Seattle merece a fama de cidade canina, mas essa fama tem uma forma que convém perceber antes de chegar. A regra da trela é estrita e é aplicada, as praias estão totalmente fechadas aos cães, e as atrações de interior também. O que a cidade oferece em troca é uma cultura cervejeira coberta e aquecida que inclui os cães todo o ano, uma rede de autocarros que aceita um cão de qualquer tamanho, e um sistema de ferries que desde julho de 2026 permite que um viaje dentro da cabina. As duas estações a antecipar são o longo trecho húmido de outubro a março e a janela curta, cada vez mais quente e com fumo, de julho e agosto.
Fora de uma área sem trela sinalizada, um cão num parque de Seattle tem de ir preso. Não é a convenção vagamente respeitada de algumas cidades europeias: o Seattle Animal Shelter patrulha, as multas por um cão solto ou por não recolher começam nos cinquenta dólares e chegam aos cento e cinquenta, e junto à água o valor citado para um cão numa praia atinge os quinhentos. Os cães também estão proibidos em campos desportivos, áreas infantis e nas lagoas, fontes e ribeiros dos parques. A consequência prática para um visitante é simples: decida cada manhã se o dia inclui uma área sem trela ou não, e se não incluir, mantenha a trela posta o dia inteiro.
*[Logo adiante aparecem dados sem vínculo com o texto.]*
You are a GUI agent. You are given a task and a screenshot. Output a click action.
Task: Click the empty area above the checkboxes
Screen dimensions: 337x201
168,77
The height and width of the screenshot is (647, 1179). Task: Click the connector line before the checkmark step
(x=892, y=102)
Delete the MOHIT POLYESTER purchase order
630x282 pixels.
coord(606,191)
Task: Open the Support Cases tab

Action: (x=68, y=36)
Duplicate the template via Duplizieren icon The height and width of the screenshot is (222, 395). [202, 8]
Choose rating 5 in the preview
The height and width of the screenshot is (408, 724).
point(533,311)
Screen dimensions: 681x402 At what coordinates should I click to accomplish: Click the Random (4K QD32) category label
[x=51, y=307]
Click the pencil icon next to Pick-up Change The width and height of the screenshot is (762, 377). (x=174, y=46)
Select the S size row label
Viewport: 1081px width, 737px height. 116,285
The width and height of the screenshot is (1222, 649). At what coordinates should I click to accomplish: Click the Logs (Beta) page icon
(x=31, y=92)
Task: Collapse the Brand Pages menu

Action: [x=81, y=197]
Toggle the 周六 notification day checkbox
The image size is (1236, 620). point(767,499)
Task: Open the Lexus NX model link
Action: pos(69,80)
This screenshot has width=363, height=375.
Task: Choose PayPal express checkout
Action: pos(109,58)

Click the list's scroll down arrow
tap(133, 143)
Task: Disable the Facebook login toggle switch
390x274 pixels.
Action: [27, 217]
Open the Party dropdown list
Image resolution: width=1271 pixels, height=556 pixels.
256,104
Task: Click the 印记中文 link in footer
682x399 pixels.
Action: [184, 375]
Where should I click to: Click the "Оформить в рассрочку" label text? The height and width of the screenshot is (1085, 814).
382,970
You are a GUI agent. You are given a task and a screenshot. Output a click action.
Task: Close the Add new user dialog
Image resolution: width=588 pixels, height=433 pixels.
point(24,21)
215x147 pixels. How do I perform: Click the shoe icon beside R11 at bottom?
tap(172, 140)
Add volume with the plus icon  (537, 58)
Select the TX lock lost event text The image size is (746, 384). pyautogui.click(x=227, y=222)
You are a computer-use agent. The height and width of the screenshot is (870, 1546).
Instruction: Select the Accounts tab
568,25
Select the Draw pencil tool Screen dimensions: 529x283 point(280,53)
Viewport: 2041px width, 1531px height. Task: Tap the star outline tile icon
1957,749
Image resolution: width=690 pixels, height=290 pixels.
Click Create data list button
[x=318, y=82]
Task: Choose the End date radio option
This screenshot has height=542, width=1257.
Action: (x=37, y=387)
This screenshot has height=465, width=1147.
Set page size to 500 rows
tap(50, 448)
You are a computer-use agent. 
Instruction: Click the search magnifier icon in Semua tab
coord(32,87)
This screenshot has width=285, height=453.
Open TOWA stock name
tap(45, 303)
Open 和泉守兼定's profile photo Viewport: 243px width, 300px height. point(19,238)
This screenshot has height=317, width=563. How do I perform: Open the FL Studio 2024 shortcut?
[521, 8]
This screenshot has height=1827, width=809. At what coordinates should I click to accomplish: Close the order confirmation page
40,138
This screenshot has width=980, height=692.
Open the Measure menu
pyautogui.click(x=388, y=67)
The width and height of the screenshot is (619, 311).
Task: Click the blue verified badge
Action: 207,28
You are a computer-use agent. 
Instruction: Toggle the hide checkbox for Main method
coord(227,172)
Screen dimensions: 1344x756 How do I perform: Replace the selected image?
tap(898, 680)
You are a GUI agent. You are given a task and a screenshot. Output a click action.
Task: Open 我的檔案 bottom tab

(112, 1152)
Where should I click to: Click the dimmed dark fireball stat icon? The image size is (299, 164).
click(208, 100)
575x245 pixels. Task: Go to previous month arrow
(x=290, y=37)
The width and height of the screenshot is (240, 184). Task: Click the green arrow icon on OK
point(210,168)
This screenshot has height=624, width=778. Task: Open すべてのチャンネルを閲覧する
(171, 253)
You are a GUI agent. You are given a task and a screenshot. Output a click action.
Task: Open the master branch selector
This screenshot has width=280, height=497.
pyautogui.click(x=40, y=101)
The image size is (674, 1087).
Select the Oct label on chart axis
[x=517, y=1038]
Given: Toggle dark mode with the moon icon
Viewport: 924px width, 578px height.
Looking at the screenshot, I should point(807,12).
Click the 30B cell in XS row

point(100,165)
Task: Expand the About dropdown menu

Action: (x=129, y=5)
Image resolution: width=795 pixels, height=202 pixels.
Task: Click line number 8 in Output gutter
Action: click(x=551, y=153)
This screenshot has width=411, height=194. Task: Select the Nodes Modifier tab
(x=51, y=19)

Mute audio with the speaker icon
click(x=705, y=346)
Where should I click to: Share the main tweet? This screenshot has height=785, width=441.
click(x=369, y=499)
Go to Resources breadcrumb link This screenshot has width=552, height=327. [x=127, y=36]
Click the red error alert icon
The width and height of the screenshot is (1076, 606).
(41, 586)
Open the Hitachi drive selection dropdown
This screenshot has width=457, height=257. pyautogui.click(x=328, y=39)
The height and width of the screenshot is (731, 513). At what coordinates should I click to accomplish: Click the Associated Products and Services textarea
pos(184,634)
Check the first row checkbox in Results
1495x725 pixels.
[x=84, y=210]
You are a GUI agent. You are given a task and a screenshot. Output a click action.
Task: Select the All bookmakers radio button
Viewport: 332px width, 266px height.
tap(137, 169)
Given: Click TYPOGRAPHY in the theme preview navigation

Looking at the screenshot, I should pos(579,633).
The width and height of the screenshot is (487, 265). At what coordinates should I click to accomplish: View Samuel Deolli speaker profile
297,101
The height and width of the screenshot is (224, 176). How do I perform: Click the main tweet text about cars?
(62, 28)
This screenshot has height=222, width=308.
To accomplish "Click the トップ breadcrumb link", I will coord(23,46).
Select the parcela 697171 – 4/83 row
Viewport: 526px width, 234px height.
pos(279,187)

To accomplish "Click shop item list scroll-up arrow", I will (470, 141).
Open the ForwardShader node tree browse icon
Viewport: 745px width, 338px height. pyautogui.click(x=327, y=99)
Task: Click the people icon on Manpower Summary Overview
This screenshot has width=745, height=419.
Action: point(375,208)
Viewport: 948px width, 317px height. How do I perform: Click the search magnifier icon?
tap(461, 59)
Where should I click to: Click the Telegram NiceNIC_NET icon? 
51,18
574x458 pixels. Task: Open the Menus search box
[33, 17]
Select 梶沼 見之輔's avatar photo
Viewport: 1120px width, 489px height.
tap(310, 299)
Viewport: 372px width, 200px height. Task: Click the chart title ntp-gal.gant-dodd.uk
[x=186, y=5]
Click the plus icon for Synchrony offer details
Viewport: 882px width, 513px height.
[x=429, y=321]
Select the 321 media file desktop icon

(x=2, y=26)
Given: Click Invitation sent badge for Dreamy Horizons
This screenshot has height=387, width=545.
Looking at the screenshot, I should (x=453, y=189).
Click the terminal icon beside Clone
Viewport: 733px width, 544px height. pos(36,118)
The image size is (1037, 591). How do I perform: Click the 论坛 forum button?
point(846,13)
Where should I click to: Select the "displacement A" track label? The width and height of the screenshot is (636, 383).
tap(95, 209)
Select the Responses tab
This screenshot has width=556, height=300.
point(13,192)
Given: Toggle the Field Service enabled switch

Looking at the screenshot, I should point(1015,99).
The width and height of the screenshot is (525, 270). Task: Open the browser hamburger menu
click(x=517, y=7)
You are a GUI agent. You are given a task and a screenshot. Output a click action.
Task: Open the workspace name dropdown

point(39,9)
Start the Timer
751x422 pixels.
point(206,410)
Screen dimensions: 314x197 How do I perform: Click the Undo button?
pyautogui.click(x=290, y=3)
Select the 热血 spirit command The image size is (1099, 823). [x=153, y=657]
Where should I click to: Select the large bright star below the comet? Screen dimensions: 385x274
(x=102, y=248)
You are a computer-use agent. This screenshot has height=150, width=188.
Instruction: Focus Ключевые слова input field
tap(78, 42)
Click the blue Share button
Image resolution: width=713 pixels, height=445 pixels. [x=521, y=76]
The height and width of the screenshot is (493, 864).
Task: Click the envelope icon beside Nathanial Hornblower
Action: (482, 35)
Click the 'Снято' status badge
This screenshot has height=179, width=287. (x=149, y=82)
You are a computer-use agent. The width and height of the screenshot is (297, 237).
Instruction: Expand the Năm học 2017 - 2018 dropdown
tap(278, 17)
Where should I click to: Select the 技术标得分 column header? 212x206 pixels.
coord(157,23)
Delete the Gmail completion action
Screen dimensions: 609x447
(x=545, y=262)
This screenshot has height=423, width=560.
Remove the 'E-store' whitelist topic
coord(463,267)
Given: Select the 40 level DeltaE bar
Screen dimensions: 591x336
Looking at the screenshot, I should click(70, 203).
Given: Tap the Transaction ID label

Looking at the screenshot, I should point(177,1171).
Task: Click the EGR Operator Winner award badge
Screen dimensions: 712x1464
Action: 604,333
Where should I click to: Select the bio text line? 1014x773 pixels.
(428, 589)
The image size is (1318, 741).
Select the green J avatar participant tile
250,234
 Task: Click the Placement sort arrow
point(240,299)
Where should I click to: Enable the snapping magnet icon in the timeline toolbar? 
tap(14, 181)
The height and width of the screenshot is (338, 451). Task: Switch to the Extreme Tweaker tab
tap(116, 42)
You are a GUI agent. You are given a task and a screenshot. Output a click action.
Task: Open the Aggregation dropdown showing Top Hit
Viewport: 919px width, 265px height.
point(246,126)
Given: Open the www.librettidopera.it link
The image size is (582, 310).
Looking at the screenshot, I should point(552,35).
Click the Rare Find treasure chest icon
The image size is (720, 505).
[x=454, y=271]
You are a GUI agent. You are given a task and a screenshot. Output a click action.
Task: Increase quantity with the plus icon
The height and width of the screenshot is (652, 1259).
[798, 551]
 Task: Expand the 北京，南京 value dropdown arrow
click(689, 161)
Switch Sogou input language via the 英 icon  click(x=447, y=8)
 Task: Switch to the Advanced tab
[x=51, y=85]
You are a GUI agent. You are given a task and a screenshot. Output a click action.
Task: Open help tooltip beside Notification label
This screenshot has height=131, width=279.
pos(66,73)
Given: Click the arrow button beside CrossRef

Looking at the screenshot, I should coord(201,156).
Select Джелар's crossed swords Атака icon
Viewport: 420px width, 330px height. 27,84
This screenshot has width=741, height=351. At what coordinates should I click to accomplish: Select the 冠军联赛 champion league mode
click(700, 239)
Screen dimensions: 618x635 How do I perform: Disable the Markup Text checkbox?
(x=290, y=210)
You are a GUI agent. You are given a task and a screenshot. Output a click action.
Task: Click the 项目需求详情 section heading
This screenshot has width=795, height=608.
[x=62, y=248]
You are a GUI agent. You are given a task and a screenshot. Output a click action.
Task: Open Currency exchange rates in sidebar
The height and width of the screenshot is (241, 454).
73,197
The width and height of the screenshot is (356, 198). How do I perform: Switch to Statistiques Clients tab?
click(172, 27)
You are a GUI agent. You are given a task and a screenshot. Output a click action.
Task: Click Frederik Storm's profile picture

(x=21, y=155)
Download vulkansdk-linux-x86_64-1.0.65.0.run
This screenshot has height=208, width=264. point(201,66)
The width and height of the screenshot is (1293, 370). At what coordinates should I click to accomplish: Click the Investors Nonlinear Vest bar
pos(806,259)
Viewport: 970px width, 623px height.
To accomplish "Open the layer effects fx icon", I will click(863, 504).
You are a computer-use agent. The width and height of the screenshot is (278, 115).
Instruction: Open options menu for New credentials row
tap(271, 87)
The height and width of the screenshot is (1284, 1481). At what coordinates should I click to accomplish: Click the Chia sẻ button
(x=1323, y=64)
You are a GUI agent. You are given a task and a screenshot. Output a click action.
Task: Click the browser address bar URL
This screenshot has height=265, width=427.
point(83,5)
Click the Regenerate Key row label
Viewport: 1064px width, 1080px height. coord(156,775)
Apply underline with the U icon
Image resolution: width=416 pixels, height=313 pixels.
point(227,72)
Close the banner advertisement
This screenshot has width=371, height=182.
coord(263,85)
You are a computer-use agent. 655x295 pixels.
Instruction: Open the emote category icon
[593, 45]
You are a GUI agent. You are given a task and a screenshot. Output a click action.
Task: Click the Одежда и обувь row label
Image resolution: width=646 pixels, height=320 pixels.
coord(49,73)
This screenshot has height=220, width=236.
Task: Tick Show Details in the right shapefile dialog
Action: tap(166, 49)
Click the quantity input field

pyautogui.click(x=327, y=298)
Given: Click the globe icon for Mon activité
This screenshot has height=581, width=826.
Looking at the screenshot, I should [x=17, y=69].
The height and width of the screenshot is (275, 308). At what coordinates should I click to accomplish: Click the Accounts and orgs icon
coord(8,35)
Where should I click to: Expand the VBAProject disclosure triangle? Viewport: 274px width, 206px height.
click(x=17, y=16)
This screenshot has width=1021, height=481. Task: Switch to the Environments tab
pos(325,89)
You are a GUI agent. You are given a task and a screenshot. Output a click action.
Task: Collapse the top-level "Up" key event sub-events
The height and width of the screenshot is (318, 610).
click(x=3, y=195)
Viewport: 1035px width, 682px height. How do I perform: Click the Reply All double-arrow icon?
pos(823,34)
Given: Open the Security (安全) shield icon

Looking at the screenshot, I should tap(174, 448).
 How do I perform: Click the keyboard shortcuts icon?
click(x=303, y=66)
De finais de outubro a março, Seattle recebe entre 100 e 160 mm de chuva por mês, quase sempre como um chuvisco fino e persistente mais do que como aguaceiros, com máximas diurnas de 8 a 12 C. Um cão de pelo curto precisa de um impermeável, e a toalha no carro não é opcional. O verão coloca o problema inverso e mudou: julho e agosto são secos e chegam muitas vezes aos vinte e muitos, e os episódios de calor empurram já com regularidade Seattle para além dos 30 C enquanto o fumo dos incêndios chega do leste de Washington e do Oregon. Para um cão, o fumo conta tanto como o calor. As raças de focinho curto, os cachorros, os cães idosos e qualquer animal com problemas de coração ou pulmão são os mais afetados; arfar por causa do calor faz entrar mais ar carregado de fumo nos pulmões, e os veterinários aconselham limpar o pelo, a boca e os olhos depois de sair. Quando coincidem um aviso de calor e um alerta de qualidade do ar, o ar interior fresco e filtrado ganha a qualquer passeio que não seja imprescindível.
O esquema que funciona em Seattle é uma manhã ao ar livre, um taproom coberto à tarde e uma creche reservada para o único dia em que quiser entrar num museu ou subir à Space Needle. Uma versão sem carro é realista: os autocarros da King County Metro aceitam um cão à trela de qualquer tamanho pelo preço de um segundo bilhete, e chegam a Ballard, Fremont, West Seattle e ao Magnuson Park. Guarde as grandes áreas sem trela para os dias com carro ou, no caso do Marymoor, para quando a política canina da Sound Transit estiver confirmada como publicada. Dois passeios longos, planos e permitidos com cão ligam os pontos de interesse: o Elliott Bay Trail desde o Olympic Sculpture Park para norte através do Myrtle Edwards Park, e o Burke-Gilman Trail desde o Gas Works Park para oeste, em direção a Fremont e Ballard.